Required work: Write the records out once more, so that nothing differs from the original.

Data to process Block Start

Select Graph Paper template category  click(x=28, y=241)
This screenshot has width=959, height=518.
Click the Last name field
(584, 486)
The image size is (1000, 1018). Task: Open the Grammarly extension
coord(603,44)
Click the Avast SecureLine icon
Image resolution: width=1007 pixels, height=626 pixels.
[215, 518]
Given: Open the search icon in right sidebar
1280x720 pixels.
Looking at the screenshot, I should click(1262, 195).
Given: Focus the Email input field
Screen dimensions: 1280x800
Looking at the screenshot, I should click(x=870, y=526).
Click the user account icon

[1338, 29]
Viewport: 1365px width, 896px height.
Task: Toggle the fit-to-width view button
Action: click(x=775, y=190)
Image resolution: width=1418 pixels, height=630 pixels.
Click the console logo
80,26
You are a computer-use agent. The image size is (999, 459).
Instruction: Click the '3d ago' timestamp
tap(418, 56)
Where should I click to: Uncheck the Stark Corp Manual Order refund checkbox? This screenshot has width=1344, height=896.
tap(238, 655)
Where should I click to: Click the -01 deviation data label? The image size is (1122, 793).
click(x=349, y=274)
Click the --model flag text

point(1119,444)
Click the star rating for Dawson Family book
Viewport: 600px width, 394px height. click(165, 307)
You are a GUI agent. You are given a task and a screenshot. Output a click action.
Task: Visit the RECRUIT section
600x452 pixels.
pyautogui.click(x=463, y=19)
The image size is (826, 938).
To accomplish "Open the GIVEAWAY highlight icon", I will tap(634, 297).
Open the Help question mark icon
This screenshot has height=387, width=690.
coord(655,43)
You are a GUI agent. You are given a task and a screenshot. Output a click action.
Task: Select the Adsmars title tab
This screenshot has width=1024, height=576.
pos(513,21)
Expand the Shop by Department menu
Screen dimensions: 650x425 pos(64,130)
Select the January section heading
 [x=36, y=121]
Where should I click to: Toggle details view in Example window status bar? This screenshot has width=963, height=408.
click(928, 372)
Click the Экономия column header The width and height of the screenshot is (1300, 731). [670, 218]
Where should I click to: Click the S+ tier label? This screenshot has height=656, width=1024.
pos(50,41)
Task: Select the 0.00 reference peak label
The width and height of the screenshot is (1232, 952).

Data to process Block End

Solution to this task:
Select Graph Paper template category  click(x=28, y=241)
This screenshot has width=959, height=518.
Click the Last name field
(584, 486)
The image size is (1000, 1018). Task: Open the Grammarly extension
coord(603,44)
Click the Avast SecureLine icon
Image resolution: width=1007 pixels, height=626 pixels.
[215, 518]
Given: Open the search icon in right sidebar
1280x720 pixels.
Looking at the screenshot, I should click(1262, 195).
Given: Focus the Email input field
Screen dimensions: 1280x800
Looking at the screenshot, I should click(x=870, y=526).
Click the user account icon

[1338, 29]
Viewport: 1365px width, 896px height.
Task: Toggle the fit-to-width view button
Action: click(x=775, y=190)
Image resolution: width=1418 pixels, height=630 pixels.
Click the console logo
80,26
You are a computer-use agent. The image size is (999, 459).
Instruction: Click the '3d ago' timestamp
tap(418, 56)
Where should I click to: Uncheck the Stark Corp Manual Order refund checkbox? This screenshot has width=1344, height=896.
tap(238, 655)
Where should I click to: Click the -01 deviation data label? The image size is (1122, 793).
click(x=349, y=274)
Click the --model flag text

point(1119,444)
Click the star rating for Dawson Family book
Viewport: 600px width, 394px height. click(165, 307)
You are a GUI agent. You are given a task and a screenshot. Output a click action.
Task: Visit the RECRUIT section
600x452 pixels.
pyautogui.click(x=463, y=19)
The image size is (826, 938).
To accomplish "Open the GIVEAWAY highlight icon", I will tap(634, 297).
Open the Help question mark icon
This screenshot has height=387, width=690.
coord(655,43)
You are a GUI agent. You are given a task and a screenshot. Output a click action.
Task: Select the Adsmars title tab
This screenshot has width=1024, height=576.
pos(513,21)
Expand the Shop by Department menu
Screen dimensions: 650x425 pos(64,130)
Select the January section heading
 [x=36, y=121]
Where should I click to: Toggle details view in Example window status bar? This screenshot has width=963, height=408.
click(928, 372)
Click the Экономия column header The width and height of the screenshot is (1300, 731). [670, 218]
Where should I click to: Click the S+ tier label? This screenshot has height=656, width=1024.
pos(50,41)
Task: Select the 0.00 reference peak label
The width and height of the screenshot is (1232, 952).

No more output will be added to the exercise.